Namun, pendekatan neoliberal GCR perlu dikaji ulang. Model alternatif yang berakar pada dualisme ekonomi dan/atau etika Islam, yang menekankan perlindungan, keadilan sosial, distribusi kekayaan yang adil, dan kesejahteraan masyarakat, perlu dipertimbangkan. Dana Zakat UNHCR dan fokus terbaru D-8 pada pemberdayaan kaum muda dan usaha kecil menawarkan peluang untuk hal ini.
Realitas geopolitik juga menjadi tantangan. Turki telah menggunakan populasi pengungsi sebagai alat kebijakan luar negeri, sementara Indonesia menyeimbangkan sikap kemanusiaannya dengan kedaulatan nasional. Meskipun skala populasi pengungsi berbeda, kedua negara menghadapi kesenjangan antara tujuan dan realitas.

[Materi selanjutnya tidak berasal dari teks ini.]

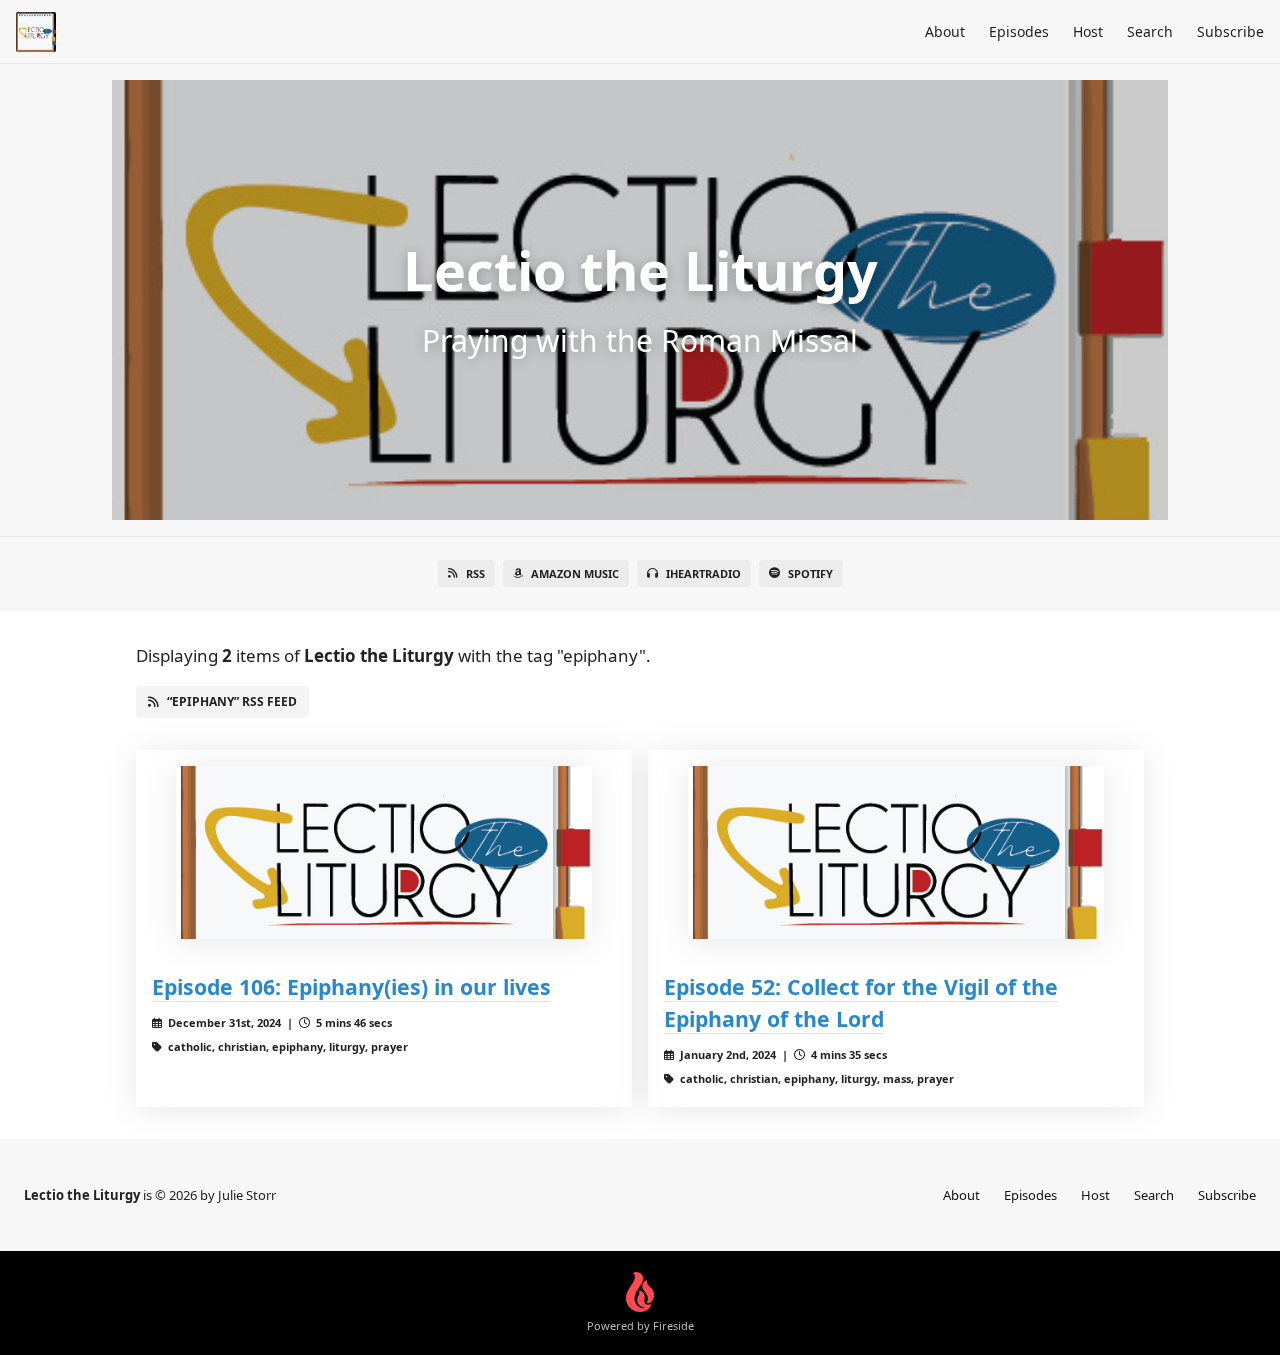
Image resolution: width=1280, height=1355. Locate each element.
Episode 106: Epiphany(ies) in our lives (351, 986)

Potensi Kolaborasi Indonesia-Turki
Indonesia dan Turki memiliki posisi unik untuk memimpin pendekatan terintegrasi dalam advokasi pengungsi. Kemitraan Selatan-Selatan memfasilitasi pertukaran sumber daya, sementara kerja sama antar negara Islam dapat mendorong kolaborasi etis yang melampaui solidaritas keagamaan semata. Strategi gabungan ini menantang beban yang tidak proporsional pada negara berkembang.
Turki dapat memperkuat kapasitas kelembagaan Indonesia, sementara diplomasi multilateral Indonesia dapat melengkapi strategi Turki. Dengan komitmen pada hubungan kemanusiaan-pembangunan yang kuat, kedua negara dapat menunjukkan kebijakan pengungsi yang adil dan berkelanjutan, yang dipandu oleh prinsip-prinsip etis.
Partisipasi Indonesia dalam Antalya Diplomacy Forum di Turki merupakan kesempatan tepat untuk memperkenalkan diplomasi kemanusiaan ini dan mewujudkan potensi kerja sama. Melalui kolaborasi yang kuat, Indonesia dan Turki dapat memberikan solusi yang lebih efektif dan berkelanjutan bagi isu pengungsi yang berkepanjangan.